A pointless retelling: Review of Anna Karenina by Rashid Irani
Tolstoy’s timeless tragedy gets a Russian makeover that is visually sumptuous but dramatically inert.Updated: Dec 07, 2017 16:49 IST
- Direction: Karen Shakhnazarov
- Actors: Elizaveta Boyarskaya, Max Matveev
- Rating: 1 / 5
Leo Tolstoy’s literary classic has been adapted for the screen countless times, most notably in 1935, starring Greta Garbo.
This time around, the romantic tragedy gets a Russian makeover that is visually sumptuous but dramatically inert.

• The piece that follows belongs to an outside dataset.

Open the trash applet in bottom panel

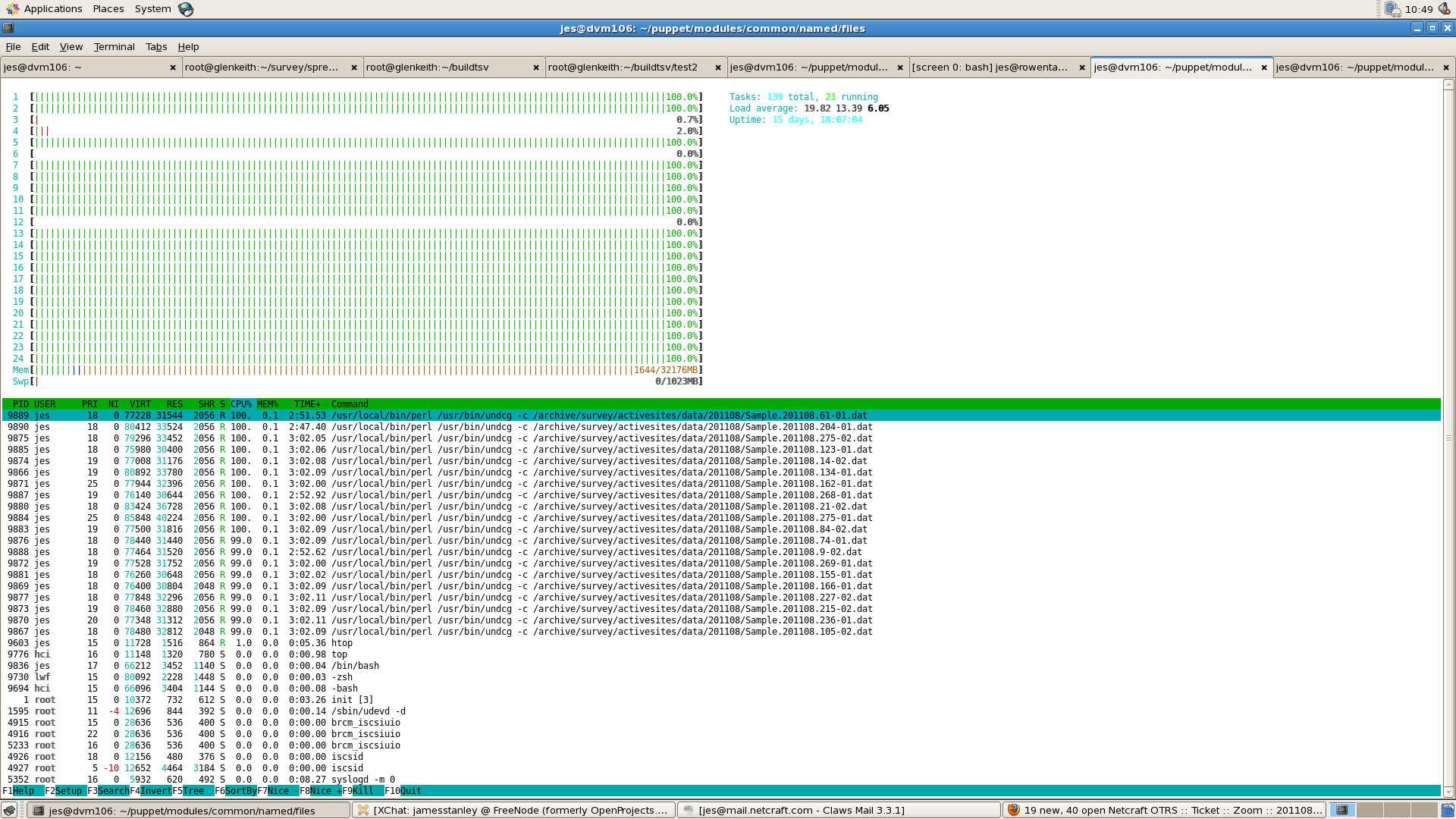tap(1448, 810)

Veteran Soviet director Karen Shakhnazarov (The Rider Named Death) retells the story from the vantage point of the turn-of-the-20th-century Russo-Japanese war.

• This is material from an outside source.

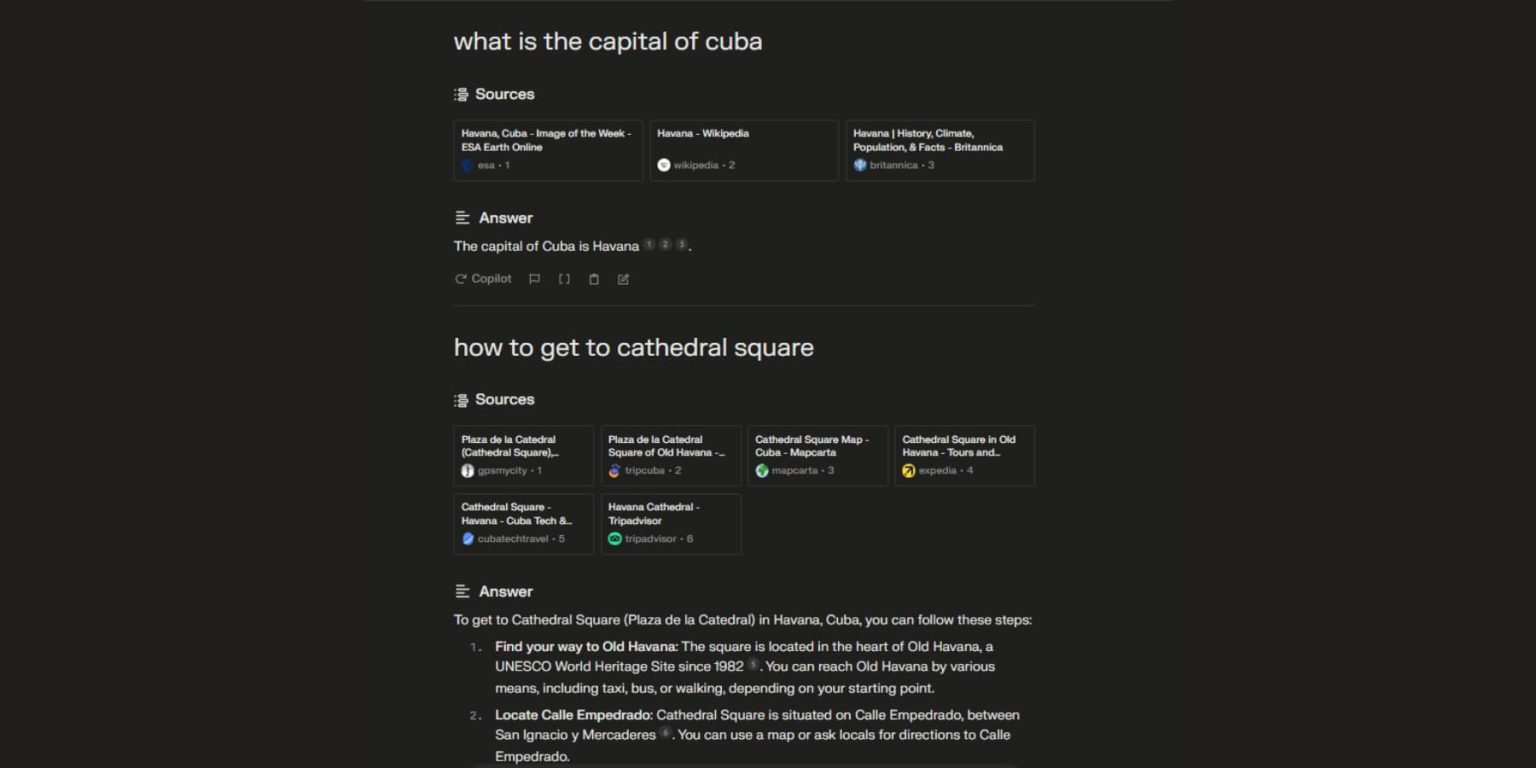Open the gpsmycity Plaza de la Catedral source
The image size is (1536, 768).
[523, 455]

It’s not clear why anyone would want to view a classic through the lens of a conflict no one’s heard of.
After a chance encounter between Anna’s now-grown-up son (Krill Grebenshchikov) and her former lover (Max Matveev), the latter reminisces about the doomed affair with barely a flicker of emotion.
The trick serves no purpose except to stretch the film’s runtime beyond two hours.
None of the characters makes an impression; there’s no on-screen chemistry even between the lovers.
You can safely give this one a miss.